Note this is not a general editor setting (like $EDITOR), as it only accepts a fixed set of values:

  • "vscode" (default)
  • "vscode-insiders"
  • "windsurf"
  • "cursor"
  • "none" to explicitly disable this feature

Currently, "vscode" is the default, though Codex does not verify VS Code is installed. As such, file_opener may default to "none" or something else in the future.

hide_agent_reasoning

Codex intermittently emits "reasoning" events that show the models internal "thinking" before it produces a final answer. Some users may find these events distracting, especially in CI logs or minimal terminal output.

Setting hide_agent_reasoning to true suppresses these events in both the TUI as well as the headless exec sub-command:

hide_agent_reasoning = true   # defaults to false

model_context_window

The size of the context window for the model, in tokens.

In general, Codex knows the context window for the most common OpenAI models, but if you are using a new model with an old version of the Codex CLI, then you can use model_context_window to tell Codex what value to use to determine how much context is left during a conversation.

model_max_output_tokens

This is analogous to model_context_window, but for the maximum number of output tokens for the model.

project_doc_max_bytes

Maximum number of bytes to read from an AGENTS.md file to include in the instructions sent with the first turn of a session.
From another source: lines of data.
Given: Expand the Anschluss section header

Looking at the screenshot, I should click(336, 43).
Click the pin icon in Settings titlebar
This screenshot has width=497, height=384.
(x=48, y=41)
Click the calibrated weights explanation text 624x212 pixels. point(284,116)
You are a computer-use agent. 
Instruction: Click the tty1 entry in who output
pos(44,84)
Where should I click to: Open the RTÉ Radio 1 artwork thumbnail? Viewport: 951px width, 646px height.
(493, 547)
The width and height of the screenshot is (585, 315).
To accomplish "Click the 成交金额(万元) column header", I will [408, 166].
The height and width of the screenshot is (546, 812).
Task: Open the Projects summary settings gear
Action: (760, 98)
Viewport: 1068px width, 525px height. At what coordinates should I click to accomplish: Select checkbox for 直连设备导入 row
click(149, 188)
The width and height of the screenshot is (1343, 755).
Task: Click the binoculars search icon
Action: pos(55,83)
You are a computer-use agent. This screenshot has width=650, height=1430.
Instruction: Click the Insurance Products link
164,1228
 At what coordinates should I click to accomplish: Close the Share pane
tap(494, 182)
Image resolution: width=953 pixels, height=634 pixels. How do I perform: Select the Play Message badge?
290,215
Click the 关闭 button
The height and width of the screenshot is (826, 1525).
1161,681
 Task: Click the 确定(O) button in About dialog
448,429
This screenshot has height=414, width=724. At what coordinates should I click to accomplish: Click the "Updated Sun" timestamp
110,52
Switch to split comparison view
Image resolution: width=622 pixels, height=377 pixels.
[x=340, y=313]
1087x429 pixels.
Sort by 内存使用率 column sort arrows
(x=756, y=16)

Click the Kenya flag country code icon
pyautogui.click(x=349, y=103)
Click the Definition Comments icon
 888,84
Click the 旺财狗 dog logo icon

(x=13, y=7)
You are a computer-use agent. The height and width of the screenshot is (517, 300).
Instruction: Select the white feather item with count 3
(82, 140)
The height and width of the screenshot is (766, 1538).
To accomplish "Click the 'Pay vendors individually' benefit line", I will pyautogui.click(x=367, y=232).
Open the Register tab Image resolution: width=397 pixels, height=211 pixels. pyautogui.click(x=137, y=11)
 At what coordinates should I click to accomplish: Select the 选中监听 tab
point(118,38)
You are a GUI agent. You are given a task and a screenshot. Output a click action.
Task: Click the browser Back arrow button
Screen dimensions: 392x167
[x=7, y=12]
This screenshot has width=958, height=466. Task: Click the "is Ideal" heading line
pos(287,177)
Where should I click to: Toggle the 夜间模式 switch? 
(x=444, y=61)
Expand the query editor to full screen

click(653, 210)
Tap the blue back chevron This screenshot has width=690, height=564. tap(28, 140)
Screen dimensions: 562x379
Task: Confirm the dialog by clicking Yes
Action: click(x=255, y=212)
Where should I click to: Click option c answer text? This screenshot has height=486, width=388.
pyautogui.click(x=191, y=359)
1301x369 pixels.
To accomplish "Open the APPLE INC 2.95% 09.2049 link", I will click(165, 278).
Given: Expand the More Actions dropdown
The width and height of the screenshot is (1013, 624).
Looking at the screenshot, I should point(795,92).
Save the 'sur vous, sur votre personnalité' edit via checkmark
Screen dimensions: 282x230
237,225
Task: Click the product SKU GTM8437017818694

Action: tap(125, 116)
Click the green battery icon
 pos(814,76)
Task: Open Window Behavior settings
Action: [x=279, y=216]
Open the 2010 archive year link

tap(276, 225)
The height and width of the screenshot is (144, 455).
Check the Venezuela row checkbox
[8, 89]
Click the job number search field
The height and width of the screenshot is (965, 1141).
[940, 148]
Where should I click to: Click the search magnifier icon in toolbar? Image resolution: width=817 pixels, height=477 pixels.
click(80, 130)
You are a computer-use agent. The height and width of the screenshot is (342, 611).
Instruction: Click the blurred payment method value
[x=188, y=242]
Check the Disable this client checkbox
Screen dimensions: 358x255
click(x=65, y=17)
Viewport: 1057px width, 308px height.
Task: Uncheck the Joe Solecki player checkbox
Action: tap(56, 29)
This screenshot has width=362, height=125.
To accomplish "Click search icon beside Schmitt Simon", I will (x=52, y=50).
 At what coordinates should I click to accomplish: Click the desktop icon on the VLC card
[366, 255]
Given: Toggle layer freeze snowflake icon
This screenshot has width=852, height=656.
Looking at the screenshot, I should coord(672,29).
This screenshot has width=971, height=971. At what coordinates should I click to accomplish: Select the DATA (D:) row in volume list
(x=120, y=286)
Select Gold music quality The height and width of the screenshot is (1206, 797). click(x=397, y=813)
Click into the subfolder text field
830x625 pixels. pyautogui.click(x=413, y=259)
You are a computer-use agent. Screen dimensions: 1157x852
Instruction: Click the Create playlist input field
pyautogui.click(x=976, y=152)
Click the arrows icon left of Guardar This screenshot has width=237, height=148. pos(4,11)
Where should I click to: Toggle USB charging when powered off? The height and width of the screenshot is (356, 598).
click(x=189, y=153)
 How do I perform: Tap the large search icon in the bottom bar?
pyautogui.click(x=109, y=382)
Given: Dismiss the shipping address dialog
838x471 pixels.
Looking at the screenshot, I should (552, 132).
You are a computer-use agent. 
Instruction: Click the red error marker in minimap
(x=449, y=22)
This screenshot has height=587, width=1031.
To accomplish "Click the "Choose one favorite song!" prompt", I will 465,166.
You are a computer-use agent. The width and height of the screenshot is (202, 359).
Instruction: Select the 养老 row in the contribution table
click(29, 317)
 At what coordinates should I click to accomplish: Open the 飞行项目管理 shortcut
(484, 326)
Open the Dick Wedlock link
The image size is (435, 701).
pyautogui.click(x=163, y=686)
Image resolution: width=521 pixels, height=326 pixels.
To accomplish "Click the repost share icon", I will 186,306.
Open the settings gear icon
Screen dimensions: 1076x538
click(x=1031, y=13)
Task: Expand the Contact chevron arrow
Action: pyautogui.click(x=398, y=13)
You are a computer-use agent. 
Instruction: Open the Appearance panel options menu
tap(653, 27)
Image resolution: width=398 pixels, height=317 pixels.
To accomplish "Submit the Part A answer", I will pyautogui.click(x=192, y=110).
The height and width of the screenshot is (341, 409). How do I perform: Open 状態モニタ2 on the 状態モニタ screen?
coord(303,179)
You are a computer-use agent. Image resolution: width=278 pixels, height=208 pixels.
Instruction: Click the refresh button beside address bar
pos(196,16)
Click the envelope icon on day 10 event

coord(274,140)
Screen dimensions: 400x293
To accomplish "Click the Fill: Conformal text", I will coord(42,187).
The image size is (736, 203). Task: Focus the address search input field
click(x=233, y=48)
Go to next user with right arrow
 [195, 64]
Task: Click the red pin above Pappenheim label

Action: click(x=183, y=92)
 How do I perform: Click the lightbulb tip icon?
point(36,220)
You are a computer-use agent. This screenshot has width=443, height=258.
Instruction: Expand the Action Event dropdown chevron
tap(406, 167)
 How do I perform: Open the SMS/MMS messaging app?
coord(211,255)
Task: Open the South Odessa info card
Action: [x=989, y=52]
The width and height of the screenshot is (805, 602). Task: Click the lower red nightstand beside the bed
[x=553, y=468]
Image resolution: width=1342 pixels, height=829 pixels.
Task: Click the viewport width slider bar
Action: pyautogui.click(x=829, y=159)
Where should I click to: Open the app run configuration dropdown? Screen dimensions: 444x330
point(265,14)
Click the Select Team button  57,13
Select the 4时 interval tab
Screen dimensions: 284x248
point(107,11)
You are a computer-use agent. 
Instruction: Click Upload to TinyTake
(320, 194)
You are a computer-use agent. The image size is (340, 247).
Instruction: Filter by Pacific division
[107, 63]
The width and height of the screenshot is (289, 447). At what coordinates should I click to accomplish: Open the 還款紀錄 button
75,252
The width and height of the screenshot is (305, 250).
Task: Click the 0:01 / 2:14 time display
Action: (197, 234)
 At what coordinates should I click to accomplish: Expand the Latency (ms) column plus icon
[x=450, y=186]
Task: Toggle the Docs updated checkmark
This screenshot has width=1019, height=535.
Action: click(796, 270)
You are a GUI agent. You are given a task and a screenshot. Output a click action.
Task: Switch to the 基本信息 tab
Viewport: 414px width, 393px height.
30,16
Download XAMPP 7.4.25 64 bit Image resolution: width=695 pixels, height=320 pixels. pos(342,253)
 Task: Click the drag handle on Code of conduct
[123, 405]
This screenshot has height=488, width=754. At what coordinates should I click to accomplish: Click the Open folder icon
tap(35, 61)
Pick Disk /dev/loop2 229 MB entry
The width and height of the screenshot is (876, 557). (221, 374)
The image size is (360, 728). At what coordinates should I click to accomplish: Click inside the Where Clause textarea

Defaults to 32 KiB.

tui

Options that are specific to the TUI.

[tui]
# This will make it so that Codex does not try to process mouse events, which
# means your Terminal's native drag-to-text to text selection and copy/paste
# should work. The tradeoff is that Codex will not receive any mouse events, so
# it will not be possible to use the mouse to scroll conversation history.
#
# Note that most terminals support holding down a modifier key when using the
# mouse to support text selection. For example, even if Codex mouse capture is
# enabled (i.e., this is set to `false`), you can still hold down alt while
# dragging the mouse to select text.